For preparation the Headmaster/Principal of my school gave me a mock interview, which felt much more of an interrogation than the actual interview - helpfully, however, it gave me the sense of being unprepared and urged me to really think about the statements I had made in my personal statement and go over the books I had mentioned.

I spoke to five people for advice, all who had studied History at University and taught at my college, mostly in preparation for the HAT, but also about interview techniques, such as thinking aloud.

Advice: don't lie on your personal statement; have things to say about the books you've read and evidence to back it up; know what you wrote in your written work and identify both the weak and strong points - my essay was not a 20/20 and so there were plenty of things to say about it i.e. I was early in my course and hadn't explored these aspects of the period; had I done so I would have come to the following conclusion instead due to X, Y and Z; etc.

What advice do you have for future applicants?

Looking back, what advice would you give to your past self?

Honestly, I believed I was not going to get in, and so the fact I did is still a shock.

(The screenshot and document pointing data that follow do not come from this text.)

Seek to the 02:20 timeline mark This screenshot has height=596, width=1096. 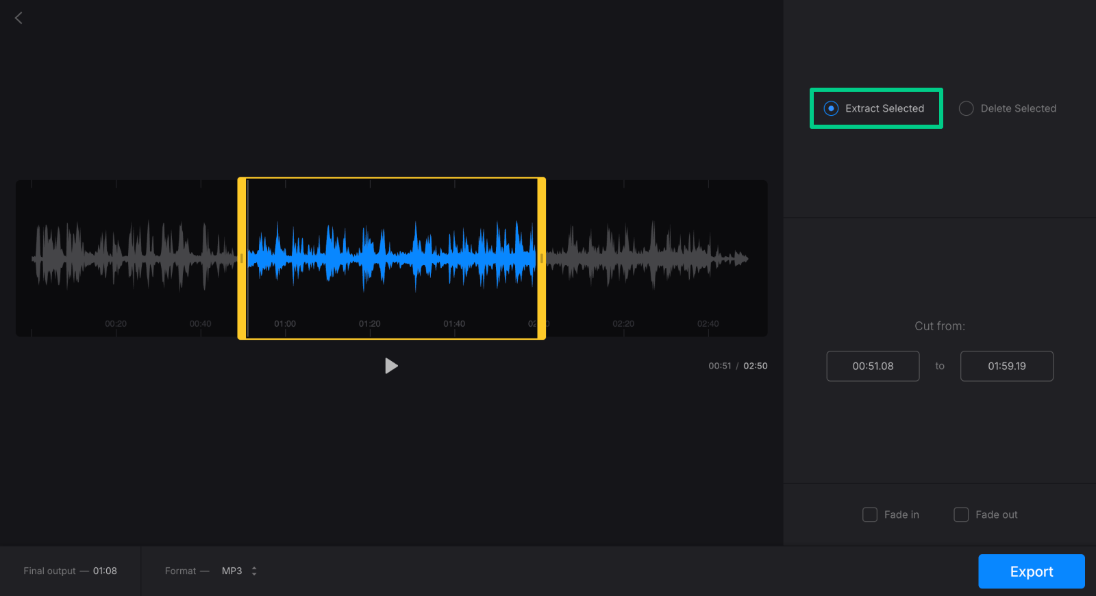coord(623,323)
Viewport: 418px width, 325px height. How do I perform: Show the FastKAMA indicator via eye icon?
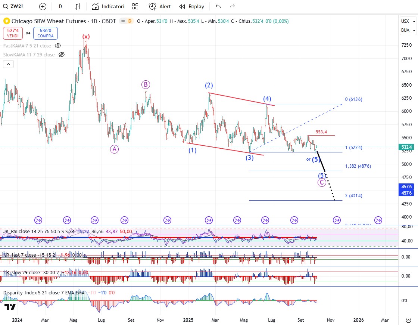click(58, 46)
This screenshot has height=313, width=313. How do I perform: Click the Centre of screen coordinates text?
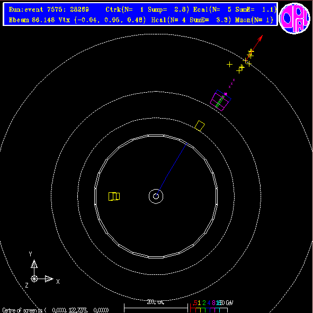(56, 310)
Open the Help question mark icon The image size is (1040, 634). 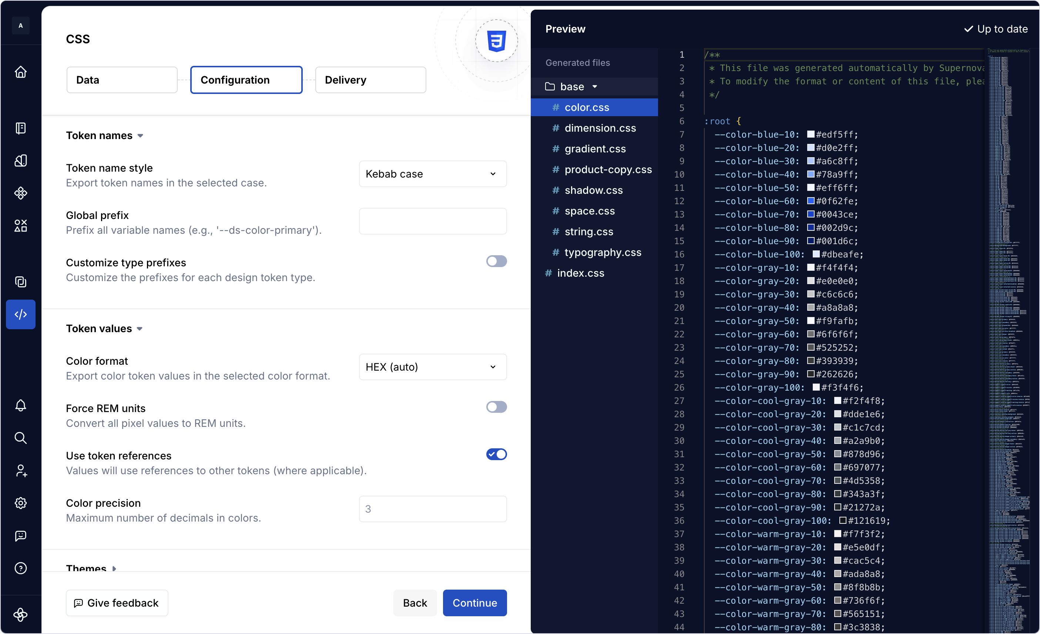[21, 568]
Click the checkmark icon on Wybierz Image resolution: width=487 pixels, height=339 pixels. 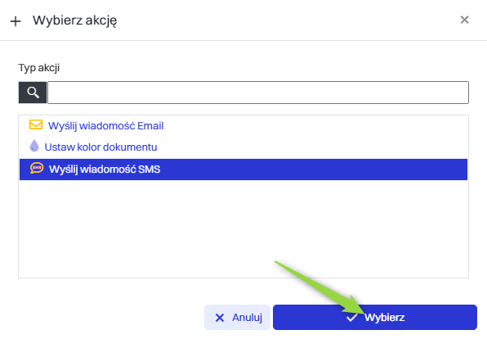pos(351,318)
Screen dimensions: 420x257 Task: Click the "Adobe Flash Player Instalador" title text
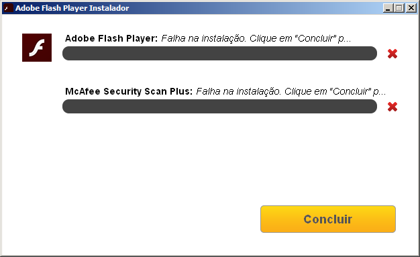pos(72,8)
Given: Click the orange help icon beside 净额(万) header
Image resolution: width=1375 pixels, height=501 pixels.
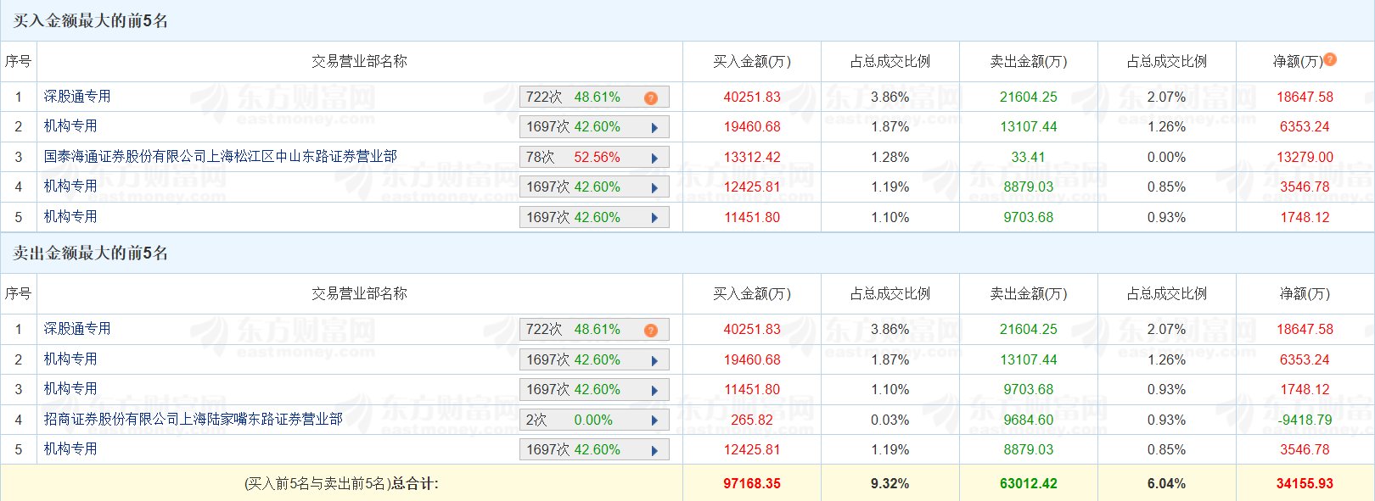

What I will say is that both the applicants and students I met were brilliant - in fact many of us went for drinks during the interviews - we were all so chuffed just to be there.

If any quality made my application successful it was that I believed I wouldn't make the cut, which made me try even harder and quelled the nerves. I wouldn't do anything differently other than tell my former self not to panic about not being pooled during interviews.

Please do apply, it's worth it just for the experience.